### [WORK REQUEST]
The string "computer" may appear on lines of the entries below; report how many such lines there are, and only that.

### [INPUT]
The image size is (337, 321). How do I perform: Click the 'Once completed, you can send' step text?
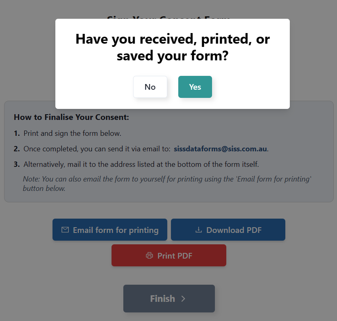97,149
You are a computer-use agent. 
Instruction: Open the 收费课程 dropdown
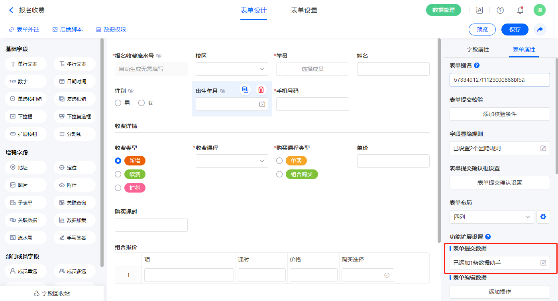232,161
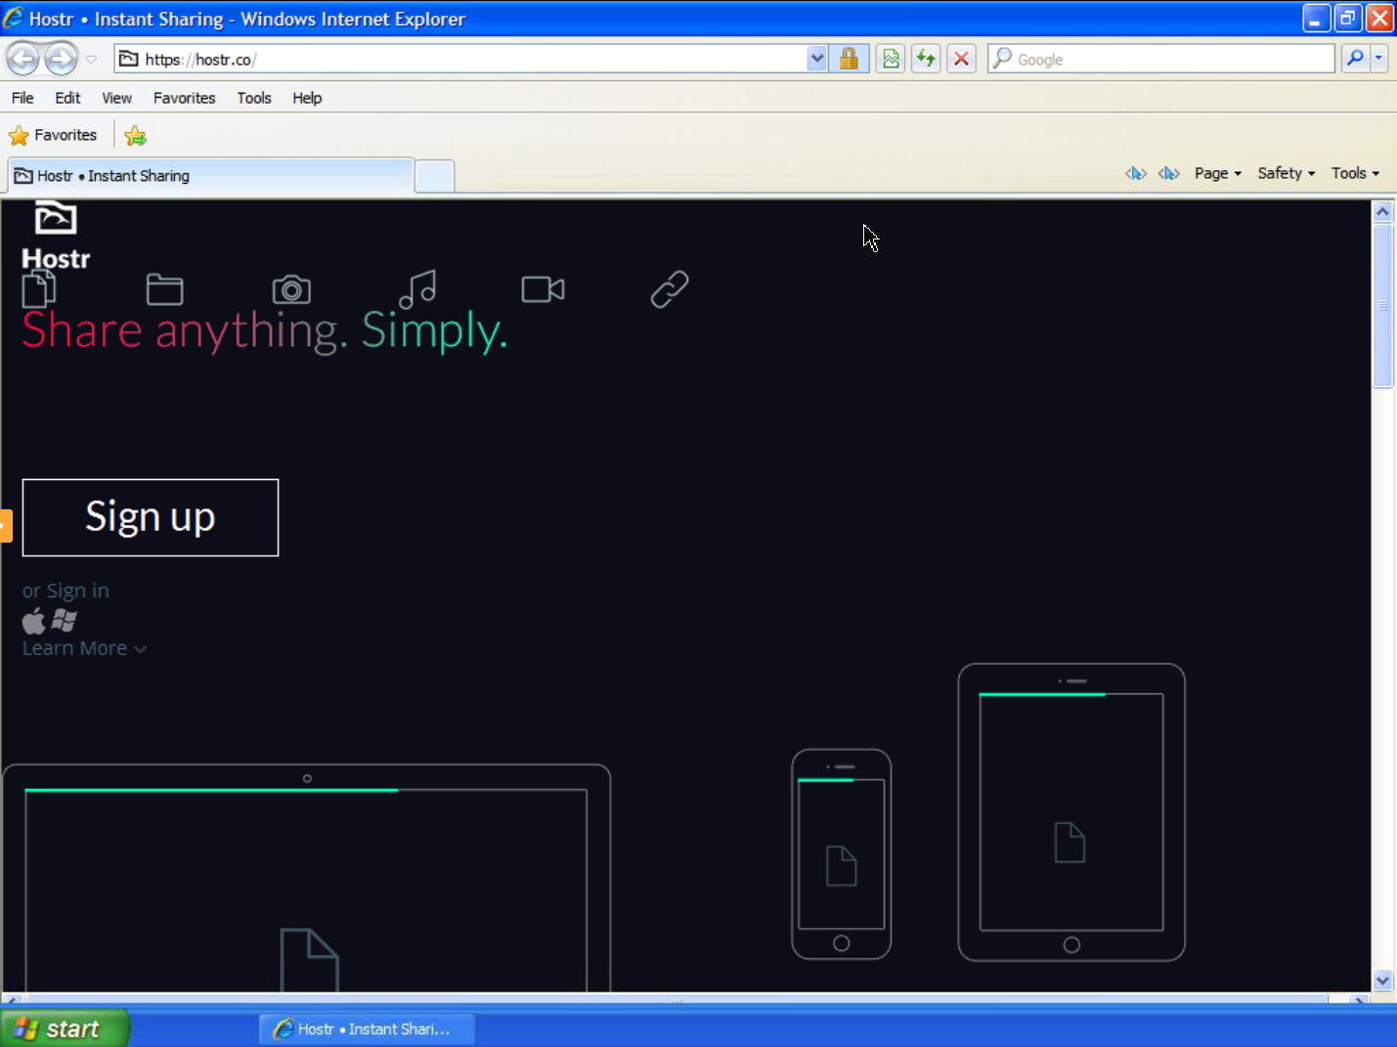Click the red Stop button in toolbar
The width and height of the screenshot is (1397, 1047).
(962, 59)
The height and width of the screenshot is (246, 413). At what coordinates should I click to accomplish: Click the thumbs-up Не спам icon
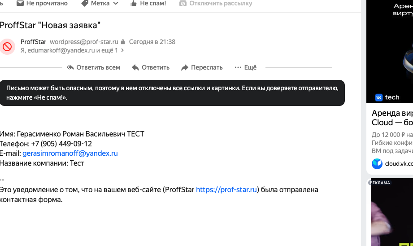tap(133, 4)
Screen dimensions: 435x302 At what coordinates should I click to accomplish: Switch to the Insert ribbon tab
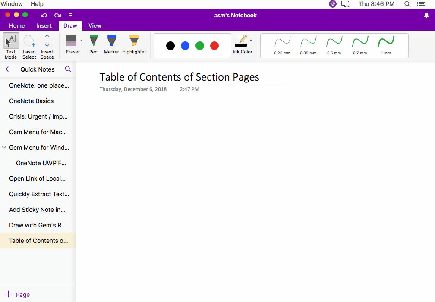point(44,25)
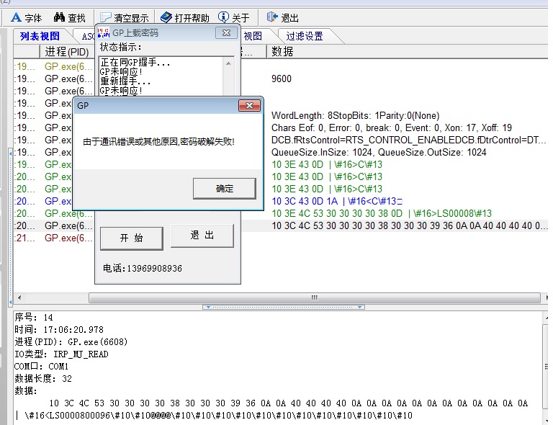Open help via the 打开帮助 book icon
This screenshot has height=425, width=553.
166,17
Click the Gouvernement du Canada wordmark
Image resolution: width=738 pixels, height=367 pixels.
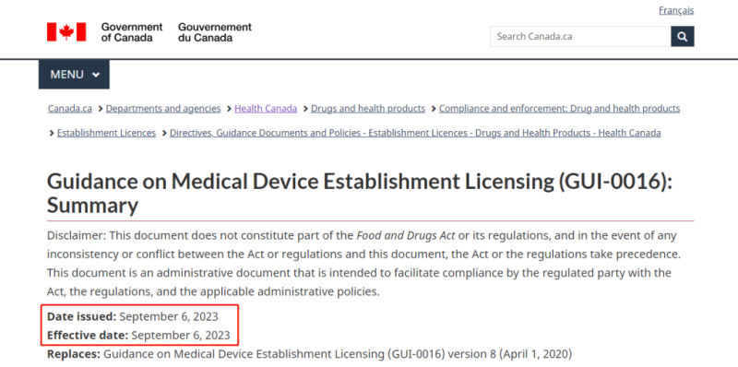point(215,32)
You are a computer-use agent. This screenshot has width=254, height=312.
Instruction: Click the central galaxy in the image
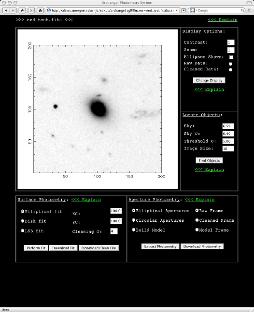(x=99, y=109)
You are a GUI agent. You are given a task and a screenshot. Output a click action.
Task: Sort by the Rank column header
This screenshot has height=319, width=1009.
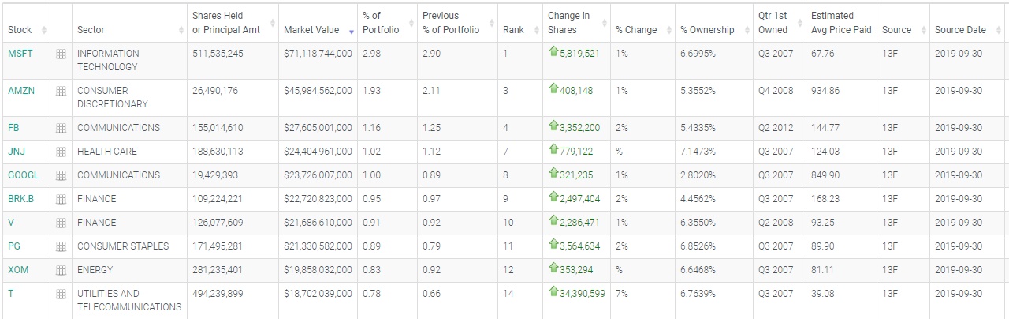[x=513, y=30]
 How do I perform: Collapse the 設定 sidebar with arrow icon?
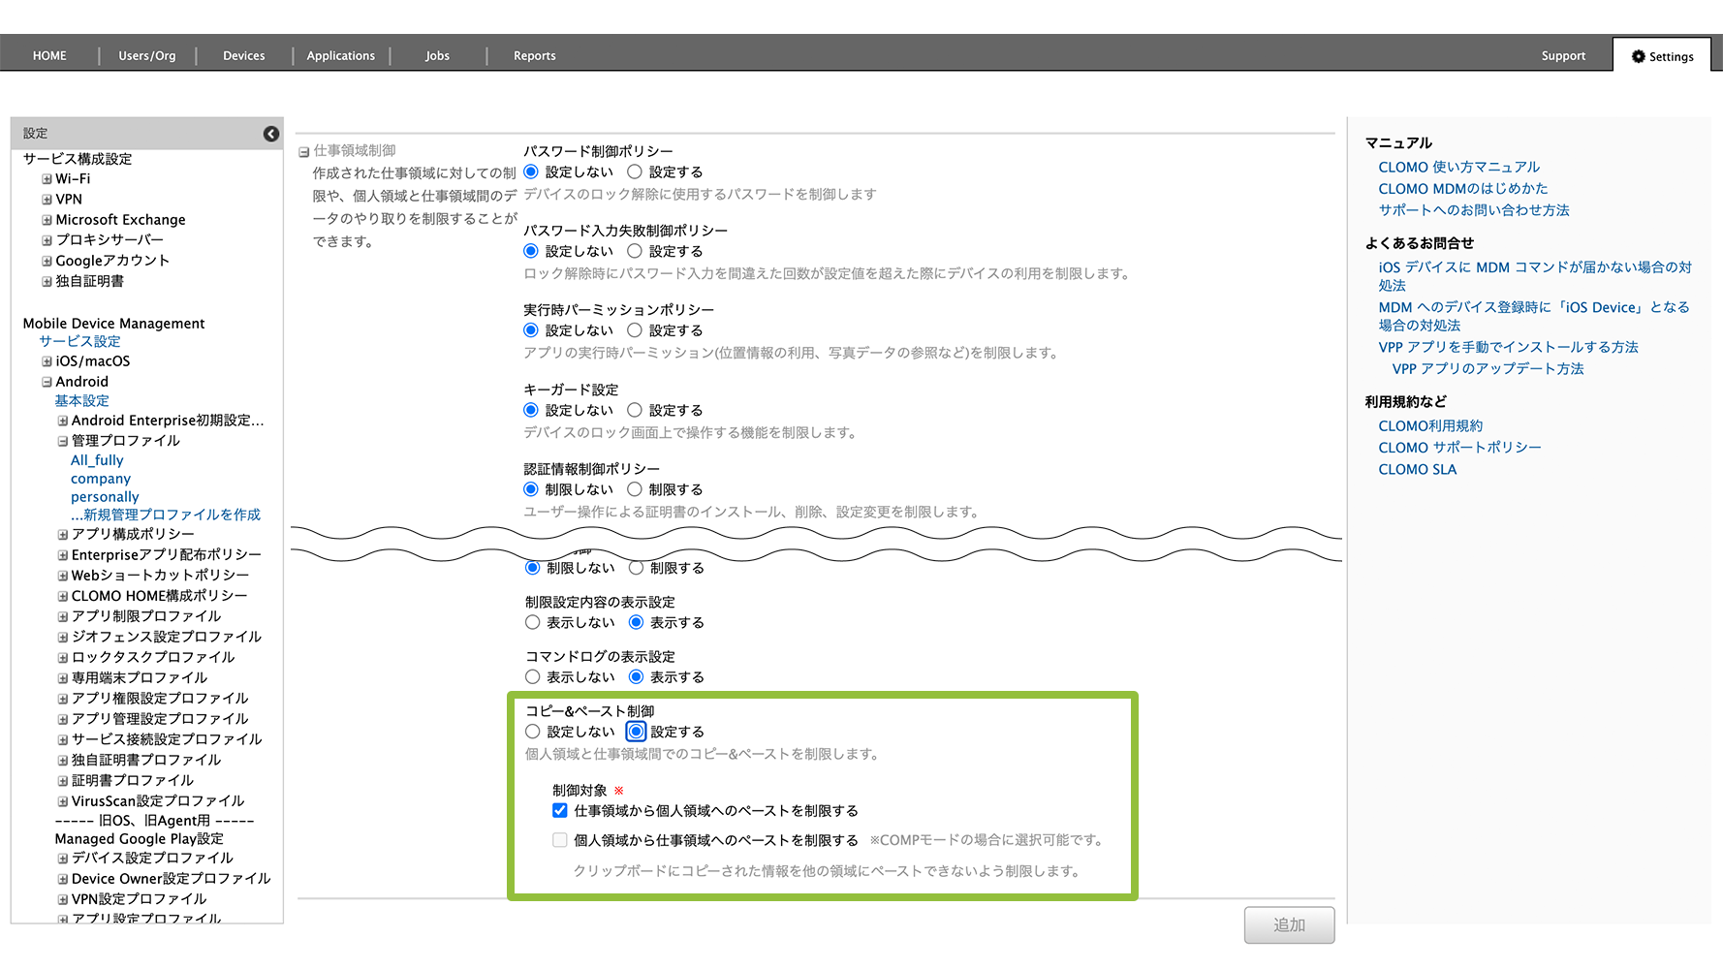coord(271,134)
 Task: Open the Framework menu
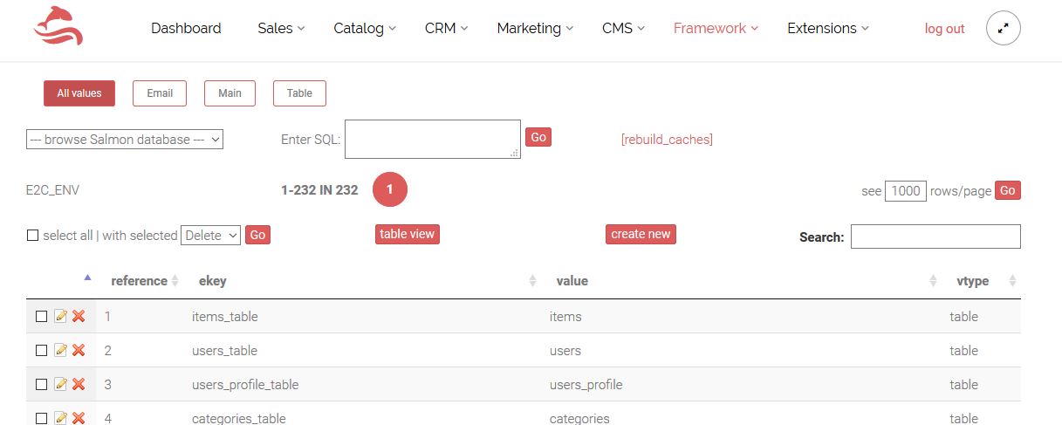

### [RESPONSE AREA]
2